[PROBLEM DESCRIPTION] Copy the lines below word for word, leaving out the pictures.

** START PROVIDED ENTRIES **

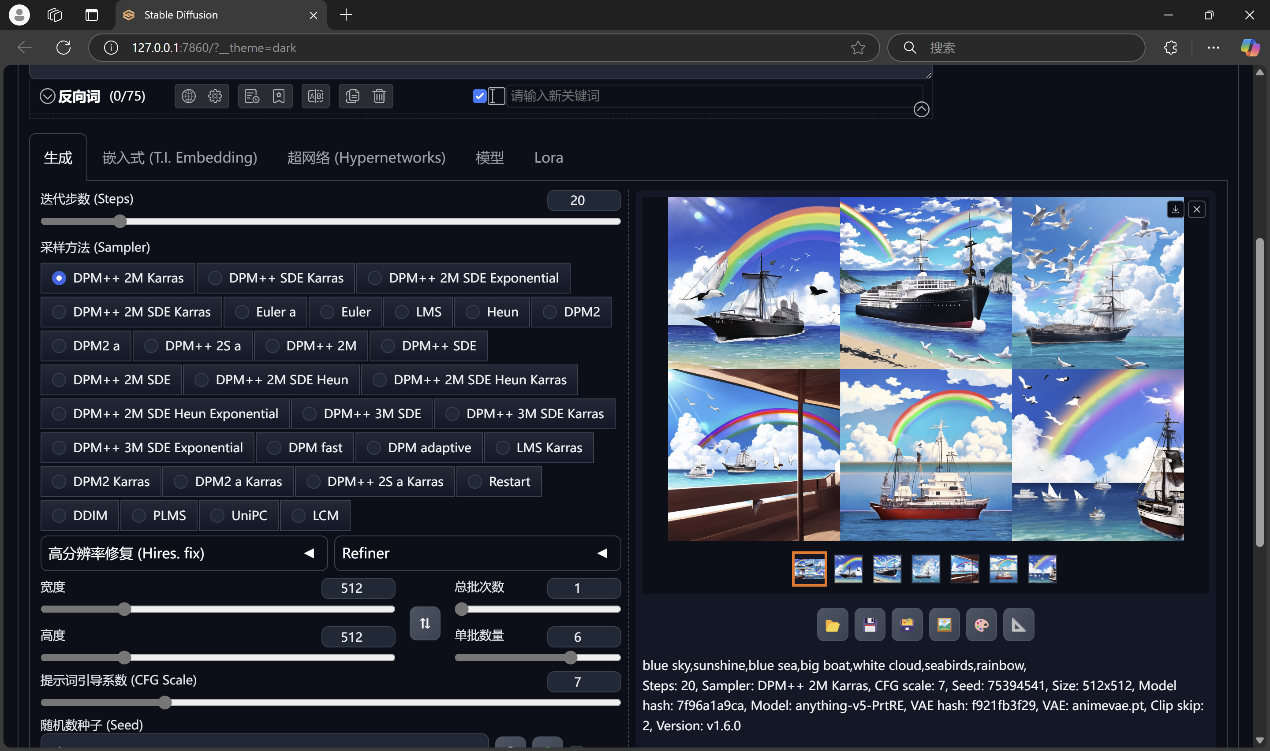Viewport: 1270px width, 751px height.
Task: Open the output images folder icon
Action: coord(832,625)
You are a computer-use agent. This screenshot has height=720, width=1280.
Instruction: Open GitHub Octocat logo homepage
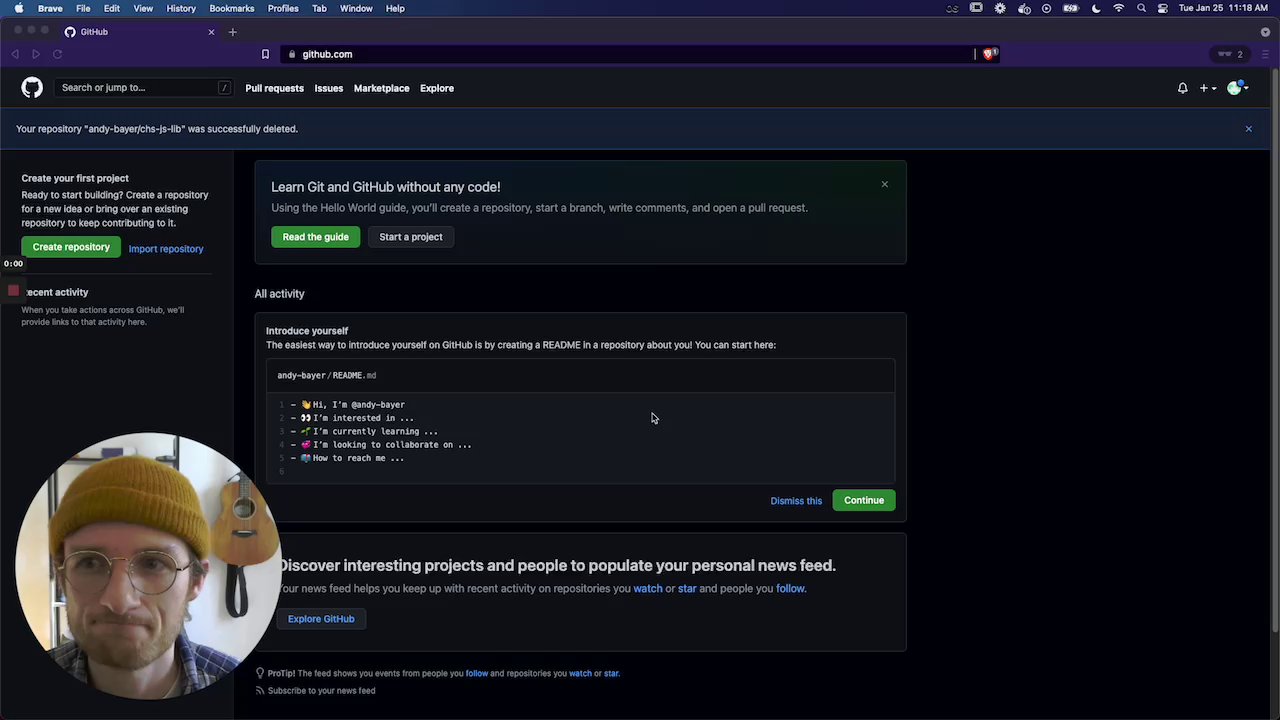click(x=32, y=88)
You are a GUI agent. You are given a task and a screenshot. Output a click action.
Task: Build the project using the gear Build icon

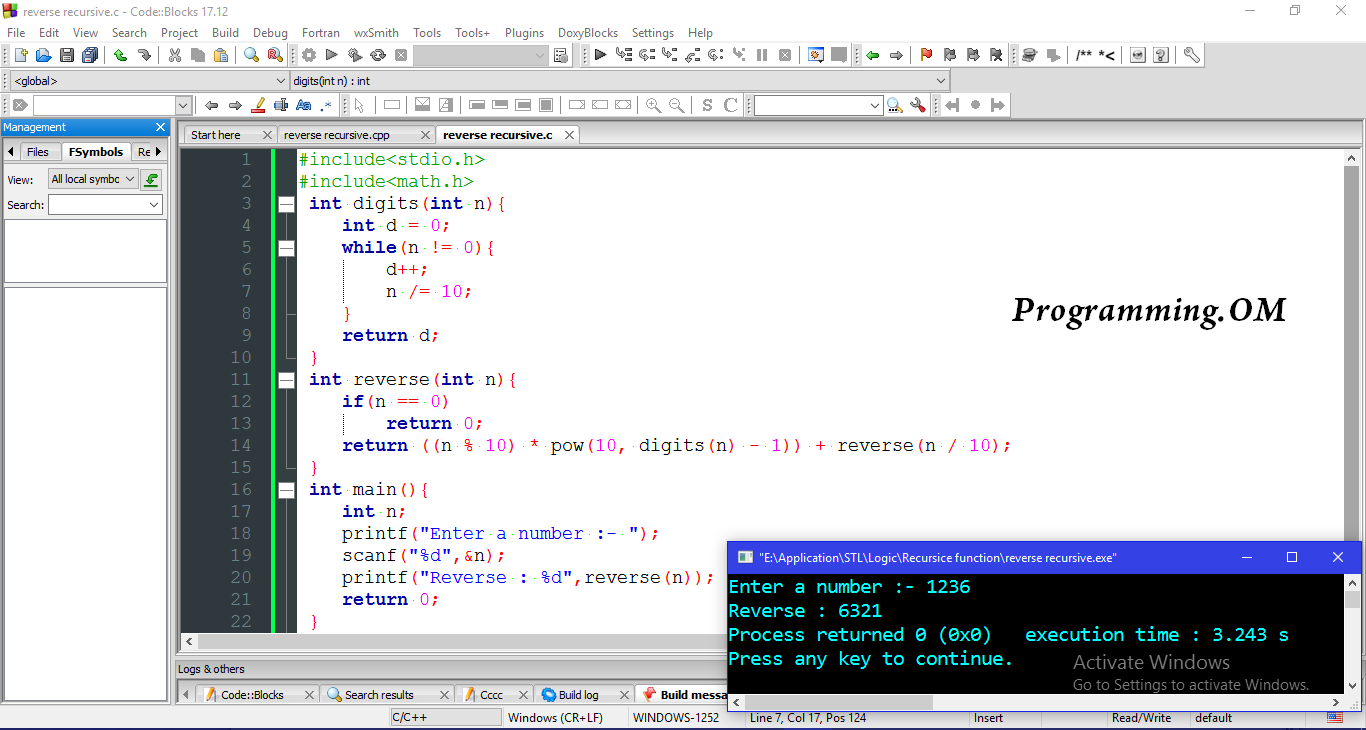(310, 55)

** END PROVIDED ENTRIES **

[RIGHT ANSWER]
Viewport: 1270px width, 751px height.
Task: Open the output images folder icon
Action: coord(832,625)
You are a computer-use agent. This screenshot has height=720, width=1280.
Instruction: Open GitHub Octocat logo homepage
click(x=32, y=88)
You are a GUI agent. You are given a task and a screenshot. Output a click action.
Task: Build the project using the gear Build icon

(310, 55)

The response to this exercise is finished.